**GIVEN DATA:**
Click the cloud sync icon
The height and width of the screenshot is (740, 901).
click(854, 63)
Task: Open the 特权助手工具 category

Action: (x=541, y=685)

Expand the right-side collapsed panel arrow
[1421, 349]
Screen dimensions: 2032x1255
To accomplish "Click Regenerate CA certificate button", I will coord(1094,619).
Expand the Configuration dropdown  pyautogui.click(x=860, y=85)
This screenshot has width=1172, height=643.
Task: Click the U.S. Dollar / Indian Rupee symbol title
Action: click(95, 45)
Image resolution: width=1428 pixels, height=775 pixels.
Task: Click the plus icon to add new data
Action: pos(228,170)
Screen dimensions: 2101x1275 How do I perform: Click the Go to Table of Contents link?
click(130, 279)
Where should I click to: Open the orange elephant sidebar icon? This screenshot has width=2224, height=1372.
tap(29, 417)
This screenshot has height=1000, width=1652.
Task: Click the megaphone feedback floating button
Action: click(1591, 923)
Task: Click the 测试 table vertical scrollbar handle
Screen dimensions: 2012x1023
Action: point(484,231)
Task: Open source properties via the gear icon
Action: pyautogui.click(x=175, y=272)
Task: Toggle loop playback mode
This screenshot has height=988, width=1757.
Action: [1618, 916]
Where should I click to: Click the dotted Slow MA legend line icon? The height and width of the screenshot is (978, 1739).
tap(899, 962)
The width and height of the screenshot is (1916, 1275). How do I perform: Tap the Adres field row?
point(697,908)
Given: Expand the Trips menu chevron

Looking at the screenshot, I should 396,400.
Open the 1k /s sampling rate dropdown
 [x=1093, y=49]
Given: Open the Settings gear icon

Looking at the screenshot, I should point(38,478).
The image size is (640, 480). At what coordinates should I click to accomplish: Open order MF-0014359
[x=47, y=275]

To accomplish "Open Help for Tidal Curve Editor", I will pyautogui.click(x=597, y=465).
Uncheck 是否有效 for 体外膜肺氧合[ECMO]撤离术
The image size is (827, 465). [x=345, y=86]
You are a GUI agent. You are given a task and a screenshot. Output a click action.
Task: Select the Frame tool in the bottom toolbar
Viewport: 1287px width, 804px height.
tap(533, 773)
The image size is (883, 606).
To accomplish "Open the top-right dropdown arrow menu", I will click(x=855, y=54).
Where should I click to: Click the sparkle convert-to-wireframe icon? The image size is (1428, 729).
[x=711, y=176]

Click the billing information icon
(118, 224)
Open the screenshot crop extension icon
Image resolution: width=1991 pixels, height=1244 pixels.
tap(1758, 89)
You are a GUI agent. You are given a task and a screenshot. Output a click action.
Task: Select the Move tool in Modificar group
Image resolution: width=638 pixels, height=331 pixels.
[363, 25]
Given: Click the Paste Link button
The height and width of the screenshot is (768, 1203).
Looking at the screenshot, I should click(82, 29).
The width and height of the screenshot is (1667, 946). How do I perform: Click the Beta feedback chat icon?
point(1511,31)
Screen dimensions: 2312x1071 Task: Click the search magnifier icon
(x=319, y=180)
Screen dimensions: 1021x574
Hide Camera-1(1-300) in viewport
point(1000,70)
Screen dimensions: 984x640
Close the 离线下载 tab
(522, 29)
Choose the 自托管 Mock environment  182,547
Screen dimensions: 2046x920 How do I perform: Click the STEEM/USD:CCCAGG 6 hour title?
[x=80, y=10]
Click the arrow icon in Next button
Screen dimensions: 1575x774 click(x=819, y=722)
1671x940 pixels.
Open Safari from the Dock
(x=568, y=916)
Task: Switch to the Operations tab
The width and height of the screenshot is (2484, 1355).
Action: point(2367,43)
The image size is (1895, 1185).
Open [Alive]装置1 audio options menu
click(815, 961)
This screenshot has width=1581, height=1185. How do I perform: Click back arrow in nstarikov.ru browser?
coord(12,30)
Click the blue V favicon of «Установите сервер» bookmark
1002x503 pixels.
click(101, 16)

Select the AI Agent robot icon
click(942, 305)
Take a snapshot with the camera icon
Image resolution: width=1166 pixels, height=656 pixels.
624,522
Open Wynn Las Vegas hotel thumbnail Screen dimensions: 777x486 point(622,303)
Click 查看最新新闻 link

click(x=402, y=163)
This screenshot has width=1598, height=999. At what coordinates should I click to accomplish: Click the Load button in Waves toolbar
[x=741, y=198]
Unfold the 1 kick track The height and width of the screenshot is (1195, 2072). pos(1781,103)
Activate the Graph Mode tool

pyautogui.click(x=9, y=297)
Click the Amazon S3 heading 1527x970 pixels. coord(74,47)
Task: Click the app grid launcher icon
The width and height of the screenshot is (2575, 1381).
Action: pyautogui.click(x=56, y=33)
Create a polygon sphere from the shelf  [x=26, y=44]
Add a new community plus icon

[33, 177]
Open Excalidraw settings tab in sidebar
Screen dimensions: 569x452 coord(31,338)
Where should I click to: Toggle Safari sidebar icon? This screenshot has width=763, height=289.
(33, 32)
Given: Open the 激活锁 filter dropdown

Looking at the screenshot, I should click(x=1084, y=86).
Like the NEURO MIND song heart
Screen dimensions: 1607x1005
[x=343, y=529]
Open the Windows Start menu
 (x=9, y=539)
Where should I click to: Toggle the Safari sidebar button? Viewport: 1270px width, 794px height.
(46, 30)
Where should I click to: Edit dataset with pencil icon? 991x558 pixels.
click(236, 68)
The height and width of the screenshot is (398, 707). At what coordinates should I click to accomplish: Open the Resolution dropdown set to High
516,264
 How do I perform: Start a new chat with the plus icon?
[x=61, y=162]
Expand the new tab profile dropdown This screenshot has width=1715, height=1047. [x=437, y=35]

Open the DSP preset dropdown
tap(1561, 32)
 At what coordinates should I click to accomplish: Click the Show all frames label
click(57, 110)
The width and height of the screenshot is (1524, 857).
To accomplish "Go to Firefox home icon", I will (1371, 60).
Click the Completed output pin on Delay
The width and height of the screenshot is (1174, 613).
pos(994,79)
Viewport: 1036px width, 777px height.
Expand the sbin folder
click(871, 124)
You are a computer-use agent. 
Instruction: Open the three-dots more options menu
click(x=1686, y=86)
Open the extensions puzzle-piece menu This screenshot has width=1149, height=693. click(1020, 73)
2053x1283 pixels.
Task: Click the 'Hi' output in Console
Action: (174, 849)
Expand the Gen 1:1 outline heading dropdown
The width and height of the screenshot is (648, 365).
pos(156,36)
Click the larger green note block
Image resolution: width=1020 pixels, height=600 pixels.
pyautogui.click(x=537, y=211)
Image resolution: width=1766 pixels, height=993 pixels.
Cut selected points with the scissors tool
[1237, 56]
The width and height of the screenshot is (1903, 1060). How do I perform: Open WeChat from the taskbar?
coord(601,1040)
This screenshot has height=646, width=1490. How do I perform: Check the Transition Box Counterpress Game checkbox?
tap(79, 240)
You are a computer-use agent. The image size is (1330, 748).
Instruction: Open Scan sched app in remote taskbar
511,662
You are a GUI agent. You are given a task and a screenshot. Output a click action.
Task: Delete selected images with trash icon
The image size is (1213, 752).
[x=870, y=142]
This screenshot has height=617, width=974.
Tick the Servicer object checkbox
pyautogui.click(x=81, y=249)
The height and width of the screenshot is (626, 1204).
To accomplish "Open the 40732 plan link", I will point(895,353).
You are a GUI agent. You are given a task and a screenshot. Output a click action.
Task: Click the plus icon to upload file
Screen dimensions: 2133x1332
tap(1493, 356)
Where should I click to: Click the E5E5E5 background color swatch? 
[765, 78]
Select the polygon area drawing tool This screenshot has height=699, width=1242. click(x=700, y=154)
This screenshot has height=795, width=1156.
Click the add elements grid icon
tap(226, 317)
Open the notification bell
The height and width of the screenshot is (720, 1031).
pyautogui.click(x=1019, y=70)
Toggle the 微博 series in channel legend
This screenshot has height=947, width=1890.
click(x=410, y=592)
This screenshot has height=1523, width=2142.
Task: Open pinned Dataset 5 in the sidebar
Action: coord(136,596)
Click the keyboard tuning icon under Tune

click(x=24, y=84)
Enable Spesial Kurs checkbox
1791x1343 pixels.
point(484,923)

**EXERCISE AIM:** Copy out each line of the data containing the string "computer".

**ANSWER TO THIS EXERCISE:**
You are a computer-use agent. 
You are a computer-use agent. The image size is (1330, 748).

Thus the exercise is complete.